BRIEF:
Copy every line of the records below where the word "policy" occurs.

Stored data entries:
------------------------------------------------------------

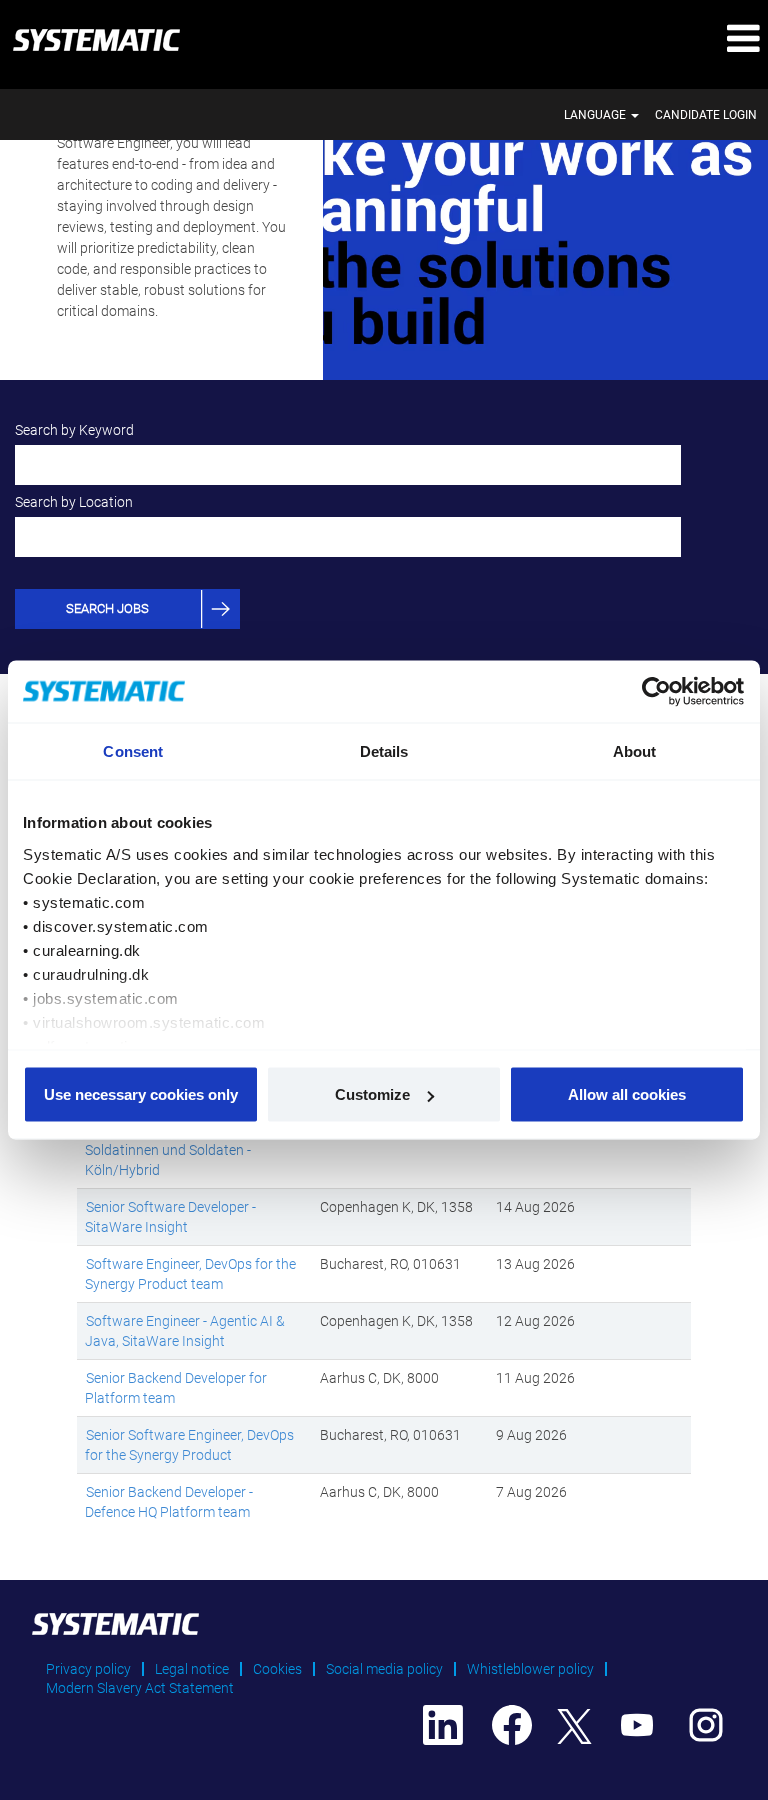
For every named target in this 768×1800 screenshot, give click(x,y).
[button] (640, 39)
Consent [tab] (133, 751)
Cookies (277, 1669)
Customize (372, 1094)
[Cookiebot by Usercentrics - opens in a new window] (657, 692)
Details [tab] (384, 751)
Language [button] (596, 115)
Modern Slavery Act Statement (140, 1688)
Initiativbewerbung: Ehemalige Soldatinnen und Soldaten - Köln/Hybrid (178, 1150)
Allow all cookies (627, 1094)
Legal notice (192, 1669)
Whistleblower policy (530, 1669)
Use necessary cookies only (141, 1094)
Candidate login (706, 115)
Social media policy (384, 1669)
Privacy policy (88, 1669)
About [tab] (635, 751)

------------------------------------------------------------

TASK SOLUTION:
Whistleblower policy (530, 1669)
Social media policy (384, 1669)
Privacy policy (88, 1669)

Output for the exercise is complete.